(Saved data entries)
▼
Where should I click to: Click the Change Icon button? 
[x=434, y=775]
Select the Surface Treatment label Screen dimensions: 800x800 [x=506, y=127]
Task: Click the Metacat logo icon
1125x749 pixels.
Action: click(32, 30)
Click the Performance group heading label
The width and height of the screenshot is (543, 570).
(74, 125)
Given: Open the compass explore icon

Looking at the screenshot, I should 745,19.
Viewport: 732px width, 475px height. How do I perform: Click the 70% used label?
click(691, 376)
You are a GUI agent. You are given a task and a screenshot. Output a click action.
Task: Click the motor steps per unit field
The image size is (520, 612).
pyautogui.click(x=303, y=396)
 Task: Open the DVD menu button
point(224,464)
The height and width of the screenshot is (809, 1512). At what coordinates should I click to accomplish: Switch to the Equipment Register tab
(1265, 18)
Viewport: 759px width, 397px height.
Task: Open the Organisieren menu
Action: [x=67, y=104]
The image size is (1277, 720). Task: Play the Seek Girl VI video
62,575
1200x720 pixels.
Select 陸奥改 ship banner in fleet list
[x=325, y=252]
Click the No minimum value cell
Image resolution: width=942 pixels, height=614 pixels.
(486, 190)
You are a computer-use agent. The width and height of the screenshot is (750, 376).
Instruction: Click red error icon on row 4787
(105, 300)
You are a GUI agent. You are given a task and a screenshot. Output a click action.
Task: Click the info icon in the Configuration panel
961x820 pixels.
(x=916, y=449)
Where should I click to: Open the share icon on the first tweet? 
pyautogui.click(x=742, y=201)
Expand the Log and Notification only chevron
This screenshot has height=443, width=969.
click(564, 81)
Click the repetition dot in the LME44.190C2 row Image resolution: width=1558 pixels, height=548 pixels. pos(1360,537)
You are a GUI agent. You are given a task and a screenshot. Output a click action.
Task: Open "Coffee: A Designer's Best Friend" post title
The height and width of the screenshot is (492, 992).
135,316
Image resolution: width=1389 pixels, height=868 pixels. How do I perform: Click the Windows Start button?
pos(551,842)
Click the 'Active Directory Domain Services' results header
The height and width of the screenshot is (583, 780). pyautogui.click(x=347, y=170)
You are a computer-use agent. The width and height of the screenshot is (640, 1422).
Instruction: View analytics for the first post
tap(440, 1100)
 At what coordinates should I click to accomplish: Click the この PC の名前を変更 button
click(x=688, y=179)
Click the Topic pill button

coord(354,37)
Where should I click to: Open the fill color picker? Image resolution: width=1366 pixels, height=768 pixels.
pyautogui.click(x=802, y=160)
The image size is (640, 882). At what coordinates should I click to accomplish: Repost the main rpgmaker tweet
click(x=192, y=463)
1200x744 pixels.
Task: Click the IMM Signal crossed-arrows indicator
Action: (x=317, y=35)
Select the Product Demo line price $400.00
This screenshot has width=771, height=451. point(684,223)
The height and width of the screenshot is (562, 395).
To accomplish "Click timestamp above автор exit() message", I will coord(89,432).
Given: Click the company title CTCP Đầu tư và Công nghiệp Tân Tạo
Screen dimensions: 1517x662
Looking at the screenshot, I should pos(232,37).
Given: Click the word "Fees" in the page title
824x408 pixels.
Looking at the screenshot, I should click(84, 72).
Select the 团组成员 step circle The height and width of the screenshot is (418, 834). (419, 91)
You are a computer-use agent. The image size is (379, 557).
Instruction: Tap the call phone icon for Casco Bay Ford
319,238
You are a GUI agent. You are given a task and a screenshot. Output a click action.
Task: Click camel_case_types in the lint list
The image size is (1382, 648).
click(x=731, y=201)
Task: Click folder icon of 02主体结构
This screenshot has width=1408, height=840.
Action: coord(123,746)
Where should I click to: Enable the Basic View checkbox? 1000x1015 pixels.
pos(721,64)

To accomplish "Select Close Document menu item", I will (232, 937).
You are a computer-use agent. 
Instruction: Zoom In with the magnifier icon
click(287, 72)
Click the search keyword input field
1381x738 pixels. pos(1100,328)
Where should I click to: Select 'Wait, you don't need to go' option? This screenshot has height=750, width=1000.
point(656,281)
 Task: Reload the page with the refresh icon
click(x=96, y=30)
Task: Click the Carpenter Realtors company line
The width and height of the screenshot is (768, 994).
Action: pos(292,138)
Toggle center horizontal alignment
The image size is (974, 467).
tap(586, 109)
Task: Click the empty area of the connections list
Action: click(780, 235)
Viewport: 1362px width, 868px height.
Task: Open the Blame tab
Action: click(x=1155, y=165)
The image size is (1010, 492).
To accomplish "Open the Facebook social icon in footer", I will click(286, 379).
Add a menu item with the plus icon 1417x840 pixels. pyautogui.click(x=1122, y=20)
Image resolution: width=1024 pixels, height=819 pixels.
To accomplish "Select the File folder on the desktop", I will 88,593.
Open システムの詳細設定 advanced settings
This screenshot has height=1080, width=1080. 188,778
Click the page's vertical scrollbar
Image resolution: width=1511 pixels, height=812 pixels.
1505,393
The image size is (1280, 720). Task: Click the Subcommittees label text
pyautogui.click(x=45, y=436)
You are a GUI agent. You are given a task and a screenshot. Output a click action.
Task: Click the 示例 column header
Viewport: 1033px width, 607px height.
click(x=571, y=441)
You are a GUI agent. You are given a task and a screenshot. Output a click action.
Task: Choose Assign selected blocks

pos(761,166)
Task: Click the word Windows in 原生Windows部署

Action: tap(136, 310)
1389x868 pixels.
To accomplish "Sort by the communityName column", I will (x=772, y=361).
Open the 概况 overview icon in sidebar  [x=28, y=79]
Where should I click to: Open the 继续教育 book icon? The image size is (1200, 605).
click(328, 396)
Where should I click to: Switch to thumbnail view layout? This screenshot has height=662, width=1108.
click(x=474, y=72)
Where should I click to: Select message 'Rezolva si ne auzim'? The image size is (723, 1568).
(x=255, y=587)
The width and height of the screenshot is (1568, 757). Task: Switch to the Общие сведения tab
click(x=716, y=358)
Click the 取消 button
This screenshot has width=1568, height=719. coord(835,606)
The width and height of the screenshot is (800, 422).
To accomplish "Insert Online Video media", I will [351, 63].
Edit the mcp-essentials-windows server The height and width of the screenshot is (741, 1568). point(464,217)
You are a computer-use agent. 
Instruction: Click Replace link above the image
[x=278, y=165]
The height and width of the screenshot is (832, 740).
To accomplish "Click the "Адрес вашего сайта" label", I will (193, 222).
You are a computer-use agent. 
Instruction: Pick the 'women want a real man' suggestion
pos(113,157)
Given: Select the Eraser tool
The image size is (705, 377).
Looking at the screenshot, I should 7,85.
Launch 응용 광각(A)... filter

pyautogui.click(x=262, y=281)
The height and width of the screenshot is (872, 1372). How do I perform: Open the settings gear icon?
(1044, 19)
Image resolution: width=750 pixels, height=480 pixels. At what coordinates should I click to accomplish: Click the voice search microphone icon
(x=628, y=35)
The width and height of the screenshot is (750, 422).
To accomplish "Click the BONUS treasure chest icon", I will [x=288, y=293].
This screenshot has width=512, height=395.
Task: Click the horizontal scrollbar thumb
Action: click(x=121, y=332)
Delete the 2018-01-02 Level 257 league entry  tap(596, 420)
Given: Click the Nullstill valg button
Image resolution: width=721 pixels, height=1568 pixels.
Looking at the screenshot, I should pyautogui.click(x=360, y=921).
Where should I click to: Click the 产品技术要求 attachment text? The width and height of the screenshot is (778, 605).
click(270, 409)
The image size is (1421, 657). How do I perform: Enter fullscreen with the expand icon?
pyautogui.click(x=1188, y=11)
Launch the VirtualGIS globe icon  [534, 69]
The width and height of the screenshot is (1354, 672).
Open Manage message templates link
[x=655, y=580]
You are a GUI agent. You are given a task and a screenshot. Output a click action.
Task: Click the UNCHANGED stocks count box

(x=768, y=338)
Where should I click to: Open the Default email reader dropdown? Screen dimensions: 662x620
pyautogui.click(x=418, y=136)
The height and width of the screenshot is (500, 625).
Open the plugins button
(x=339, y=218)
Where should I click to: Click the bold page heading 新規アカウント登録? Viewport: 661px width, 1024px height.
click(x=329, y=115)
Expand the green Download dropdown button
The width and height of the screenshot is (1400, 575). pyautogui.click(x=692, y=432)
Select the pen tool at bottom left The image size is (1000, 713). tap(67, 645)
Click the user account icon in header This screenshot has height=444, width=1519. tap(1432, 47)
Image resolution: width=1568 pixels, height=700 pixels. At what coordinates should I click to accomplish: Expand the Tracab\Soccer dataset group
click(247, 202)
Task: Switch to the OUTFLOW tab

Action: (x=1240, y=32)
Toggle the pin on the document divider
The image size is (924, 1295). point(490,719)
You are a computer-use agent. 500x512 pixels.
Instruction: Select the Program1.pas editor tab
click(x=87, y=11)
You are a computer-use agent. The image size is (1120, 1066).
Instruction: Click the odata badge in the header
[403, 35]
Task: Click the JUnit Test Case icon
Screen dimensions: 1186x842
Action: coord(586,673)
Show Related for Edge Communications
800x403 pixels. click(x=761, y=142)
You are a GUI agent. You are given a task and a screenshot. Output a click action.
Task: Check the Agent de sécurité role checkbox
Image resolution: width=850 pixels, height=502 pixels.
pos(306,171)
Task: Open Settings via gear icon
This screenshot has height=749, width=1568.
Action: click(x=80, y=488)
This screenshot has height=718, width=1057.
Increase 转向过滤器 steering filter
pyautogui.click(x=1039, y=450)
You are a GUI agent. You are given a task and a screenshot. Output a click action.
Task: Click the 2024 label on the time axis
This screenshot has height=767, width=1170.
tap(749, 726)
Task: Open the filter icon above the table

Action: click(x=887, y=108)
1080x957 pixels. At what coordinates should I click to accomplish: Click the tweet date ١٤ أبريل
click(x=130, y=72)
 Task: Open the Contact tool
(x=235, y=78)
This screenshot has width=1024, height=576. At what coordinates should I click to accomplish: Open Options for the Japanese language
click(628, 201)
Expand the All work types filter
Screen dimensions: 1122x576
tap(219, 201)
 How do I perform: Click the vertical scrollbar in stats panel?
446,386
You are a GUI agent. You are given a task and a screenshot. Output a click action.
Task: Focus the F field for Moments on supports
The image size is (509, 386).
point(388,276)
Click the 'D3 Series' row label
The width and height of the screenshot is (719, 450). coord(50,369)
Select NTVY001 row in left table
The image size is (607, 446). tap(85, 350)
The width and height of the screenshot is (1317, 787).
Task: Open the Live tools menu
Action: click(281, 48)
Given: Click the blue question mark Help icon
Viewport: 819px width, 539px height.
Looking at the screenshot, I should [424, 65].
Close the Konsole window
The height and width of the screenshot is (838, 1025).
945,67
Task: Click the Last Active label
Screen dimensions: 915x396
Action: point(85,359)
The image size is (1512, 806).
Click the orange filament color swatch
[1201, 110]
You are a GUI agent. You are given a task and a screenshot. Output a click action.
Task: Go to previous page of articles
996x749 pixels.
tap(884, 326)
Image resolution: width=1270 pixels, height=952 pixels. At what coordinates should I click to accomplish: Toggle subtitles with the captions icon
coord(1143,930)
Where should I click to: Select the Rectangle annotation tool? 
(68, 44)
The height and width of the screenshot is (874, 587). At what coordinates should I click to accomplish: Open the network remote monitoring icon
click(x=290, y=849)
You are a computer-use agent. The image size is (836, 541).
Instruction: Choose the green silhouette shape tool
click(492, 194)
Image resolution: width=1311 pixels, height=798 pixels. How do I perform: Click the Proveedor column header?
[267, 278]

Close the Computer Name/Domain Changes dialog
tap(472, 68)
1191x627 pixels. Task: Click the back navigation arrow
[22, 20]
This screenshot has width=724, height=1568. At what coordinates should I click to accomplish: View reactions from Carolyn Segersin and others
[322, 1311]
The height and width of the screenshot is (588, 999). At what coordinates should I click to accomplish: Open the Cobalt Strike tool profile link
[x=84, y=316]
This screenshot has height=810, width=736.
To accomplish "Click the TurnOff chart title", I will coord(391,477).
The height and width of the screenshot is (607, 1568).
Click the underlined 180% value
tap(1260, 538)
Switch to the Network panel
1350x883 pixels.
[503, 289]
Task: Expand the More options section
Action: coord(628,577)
▲
=== TASK BRIEF ===
Each line from the beginning of the entries to the line with "Task: Click the Metacat logo icon" must be repeated exactly, with both end lines kept and no other lines given.

=== WRITTEN ANSWER ===
Where should I click to: Click the Change Icon button? 
[x=434, y=775]
Select the Surface Treatment label Screen dimensions: 800x800 [x=506, y=127]
Task: Click the Metacat logo icon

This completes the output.